[Work required]
Where in the data below does the word "computer" appear? Copy every line that has it.

[Materials provided]
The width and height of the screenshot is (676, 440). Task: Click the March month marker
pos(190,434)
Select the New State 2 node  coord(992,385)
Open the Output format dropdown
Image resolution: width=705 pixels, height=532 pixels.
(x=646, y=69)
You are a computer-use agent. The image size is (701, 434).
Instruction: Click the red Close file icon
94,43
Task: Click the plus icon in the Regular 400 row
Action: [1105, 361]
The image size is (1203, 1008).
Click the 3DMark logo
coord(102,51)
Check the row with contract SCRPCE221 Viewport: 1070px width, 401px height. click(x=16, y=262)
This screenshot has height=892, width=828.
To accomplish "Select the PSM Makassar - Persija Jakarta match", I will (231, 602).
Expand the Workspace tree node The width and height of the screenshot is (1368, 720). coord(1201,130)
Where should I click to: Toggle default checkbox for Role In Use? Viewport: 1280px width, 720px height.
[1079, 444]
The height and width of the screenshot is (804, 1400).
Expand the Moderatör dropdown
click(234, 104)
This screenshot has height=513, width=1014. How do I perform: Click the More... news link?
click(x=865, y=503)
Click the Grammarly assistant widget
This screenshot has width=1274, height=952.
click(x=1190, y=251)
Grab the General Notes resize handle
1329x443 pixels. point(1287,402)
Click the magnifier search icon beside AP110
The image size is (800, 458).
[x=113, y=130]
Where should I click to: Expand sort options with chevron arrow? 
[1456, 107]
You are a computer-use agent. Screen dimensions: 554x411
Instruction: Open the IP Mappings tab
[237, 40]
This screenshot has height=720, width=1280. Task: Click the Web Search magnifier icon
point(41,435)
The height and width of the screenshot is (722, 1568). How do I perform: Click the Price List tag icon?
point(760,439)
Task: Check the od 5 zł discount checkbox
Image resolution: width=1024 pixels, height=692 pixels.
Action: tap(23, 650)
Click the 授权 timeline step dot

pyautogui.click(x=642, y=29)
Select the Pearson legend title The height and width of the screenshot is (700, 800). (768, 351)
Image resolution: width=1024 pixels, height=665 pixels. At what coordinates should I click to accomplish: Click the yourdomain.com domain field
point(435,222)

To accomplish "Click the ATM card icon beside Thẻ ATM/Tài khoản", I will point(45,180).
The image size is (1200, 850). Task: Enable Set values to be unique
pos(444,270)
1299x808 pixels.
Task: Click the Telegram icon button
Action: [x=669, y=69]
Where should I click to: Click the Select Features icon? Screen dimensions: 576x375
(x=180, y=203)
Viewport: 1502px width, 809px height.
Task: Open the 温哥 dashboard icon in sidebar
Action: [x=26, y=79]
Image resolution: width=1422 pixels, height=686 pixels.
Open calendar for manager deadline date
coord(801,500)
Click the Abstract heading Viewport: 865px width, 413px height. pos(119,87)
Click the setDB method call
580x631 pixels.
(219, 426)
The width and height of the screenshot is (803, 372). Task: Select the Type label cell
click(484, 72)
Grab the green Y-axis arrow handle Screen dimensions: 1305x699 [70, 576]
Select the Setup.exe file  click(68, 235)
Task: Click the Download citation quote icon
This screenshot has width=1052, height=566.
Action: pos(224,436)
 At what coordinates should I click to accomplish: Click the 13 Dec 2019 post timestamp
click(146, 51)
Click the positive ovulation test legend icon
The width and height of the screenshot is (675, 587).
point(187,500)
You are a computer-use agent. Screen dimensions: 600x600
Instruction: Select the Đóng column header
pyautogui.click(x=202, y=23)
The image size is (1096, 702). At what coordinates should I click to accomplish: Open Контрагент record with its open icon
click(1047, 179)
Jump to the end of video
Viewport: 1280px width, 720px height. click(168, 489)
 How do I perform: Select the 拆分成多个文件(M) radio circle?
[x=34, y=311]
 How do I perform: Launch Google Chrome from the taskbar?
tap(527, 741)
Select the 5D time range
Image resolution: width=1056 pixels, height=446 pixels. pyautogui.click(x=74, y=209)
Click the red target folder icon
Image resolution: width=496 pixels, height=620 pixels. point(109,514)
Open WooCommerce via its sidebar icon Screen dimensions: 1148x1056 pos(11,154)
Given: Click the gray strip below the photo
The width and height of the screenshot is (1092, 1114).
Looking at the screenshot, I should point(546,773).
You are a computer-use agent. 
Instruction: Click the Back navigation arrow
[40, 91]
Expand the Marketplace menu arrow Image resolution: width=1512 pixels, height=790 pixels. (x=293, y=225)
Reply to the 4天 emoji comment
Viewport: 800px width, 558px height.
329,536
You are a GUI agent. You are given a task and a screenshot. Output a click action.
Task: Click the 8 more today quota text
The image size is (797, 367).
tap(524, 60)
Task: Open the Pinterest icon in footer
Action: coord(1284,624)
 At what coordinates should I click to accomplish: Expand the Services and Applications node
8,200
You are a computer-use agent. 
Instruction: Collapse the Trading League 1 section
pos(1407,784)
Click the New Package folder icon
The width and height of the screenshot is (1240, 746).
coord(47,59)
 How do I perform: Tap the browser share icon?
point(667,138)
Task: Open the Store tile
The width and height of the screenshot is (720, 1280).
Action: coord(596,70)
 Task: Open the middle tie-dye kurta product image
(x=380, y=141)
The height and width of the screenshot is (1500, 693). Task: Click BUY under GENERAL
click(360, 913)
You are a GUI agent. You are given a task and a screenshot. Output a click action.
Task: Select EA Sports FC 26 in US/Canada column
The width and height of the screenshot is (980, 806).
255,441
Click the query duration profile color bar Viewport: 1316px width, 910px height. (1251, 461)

[Output for this task]
You are a computer-use agent. The image size is (701, 434).
You are a computer-use agent. Screen dimensions: 554x411
You are a computer-use agent. Screen dimensions: 600x600
You are a computer-use agent. 
You are a computer-use agent. 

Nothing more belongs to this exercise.